Yahoo Answers is shutting down on May 4th, 2021 (Eastern Time) and beginning April 20th, 2021 (Eastern Time) the Yahoo Answers website will be in read-only mode. There will be no changes to other Yahoo properties or services, or your Yahoo account. You can find more information about the Yahoo Answers shutdown and how to download your data on this help page.

Has Modern Capitalism mutated into totalitarianism?

Capitalism is promoted on the premise that competing self-interests, regulated by the realities of "the market", work for the general benefit of human society. However, if the modern pillars of Capitalism - the banks, the stock markets, global corporations - are so powerful that political institutions will take "any action necessary" to prevent these pillars from falling, then the market cannot perform its essential function. Such a dysfunctional market means we do not have capitalism, but possibly something akin to an oligopoly - a very unhealthy and dangerous state of affairs where immense power is concentrated in a relatively small, but completely unaccountable group interested only in perpetuating and extending its own power. Not unlike the totalitarian Eastern European states of recent history.

What is to be done?

Update:

Nick Z makes a valid point about the West's freedom to organise for change. However, if we attempted to do that how would the threaten oligarchy react?
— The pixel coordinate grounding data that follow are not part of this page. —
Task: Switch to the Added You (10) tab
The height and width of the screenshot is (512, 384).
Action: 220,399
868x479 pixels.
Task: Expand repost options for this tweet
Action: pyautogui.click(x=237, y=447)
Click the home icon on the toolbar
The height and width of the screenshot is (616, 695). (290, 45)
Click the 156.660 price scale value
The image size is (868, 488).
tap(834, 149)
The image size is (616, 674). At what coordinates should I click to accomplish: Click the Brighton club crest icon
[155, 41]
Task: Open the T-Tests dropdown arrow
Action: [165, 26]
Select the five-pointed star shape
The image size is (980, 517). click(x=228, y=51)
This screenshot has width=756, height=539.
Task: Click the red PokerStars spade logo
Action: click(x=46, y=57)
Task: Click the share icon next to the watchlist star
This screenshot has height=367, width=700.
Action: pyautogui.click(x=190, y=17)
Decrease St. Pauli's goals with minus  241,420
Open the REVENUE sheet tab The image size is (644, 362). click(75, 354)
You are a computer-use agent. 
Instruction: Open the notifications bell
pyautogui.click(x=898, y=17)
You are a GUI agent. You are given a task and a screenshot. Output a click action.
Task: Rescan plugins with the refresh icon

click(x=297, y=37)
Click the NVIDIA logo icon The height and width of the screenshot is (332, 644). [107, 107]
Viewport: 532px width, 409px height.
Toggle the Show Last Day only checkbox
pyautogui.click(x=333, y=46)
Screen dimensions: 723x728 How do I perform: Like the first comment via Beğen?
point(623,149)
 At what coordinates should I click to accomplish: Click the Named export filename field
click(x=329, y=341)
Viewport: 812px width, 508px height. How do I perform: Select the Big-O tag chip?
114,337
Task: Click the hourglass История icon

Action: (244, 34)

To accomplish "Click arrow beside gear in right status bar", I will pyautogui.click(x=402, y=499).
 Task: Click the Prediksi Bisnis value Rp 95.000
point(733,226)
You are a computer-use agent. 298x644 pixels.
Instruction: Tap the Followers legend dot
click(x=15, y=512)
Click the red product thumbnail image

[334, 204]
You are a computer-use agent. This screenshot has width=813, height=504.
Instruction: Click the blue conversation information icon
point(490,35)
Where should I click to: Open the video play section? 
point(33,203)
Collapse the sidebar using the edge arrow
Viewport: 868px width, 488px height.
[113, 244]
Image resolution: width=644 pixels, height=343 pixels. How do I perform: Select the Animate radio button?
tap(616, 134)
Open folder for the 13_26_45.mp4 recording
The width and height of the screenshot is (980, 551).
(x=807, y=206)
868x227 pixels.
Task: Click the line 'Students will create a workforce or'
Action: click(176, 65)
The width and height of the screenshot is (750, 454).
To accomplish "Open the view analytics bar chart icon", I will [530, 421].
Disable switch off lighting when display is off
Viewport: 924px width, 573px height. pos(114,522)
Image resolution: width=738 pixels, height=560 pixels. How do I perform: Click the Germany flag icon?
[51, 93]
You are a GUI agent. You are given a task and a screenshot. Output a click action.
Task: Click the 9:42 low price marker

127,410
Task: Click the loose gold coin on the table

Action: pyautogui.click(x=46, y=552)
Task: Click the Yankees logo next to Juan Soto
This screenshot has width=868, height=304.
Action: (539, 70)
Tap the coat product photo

With suppression and (ultimately) violence, I suspect, if their interests were seriously threatened. In other words, we only have that "freedom" so long as we choose not to exercise it. Or as Stalin would have it - "A citizen can do anything he or she wants - so long as it does not conflict with the will of the state."

5 Answers

Relevance
  • Anonymous
    1 decade ago
    Favorite Answer

    Perhaps you are right that the present economic system has been mismanaged to the detriment of the majority and to the benefit of a small minority. Even now many investment bankers are getting paid huge bonuses probably at taxpayer expense, despite all the losses and misery they've caused.

    http://www.bloomberg.com/apps/news?pid=20601109&si...

    But unlike in truly totalitarian countries, people are free to organize political movements and change the government and the rules through the electoral process.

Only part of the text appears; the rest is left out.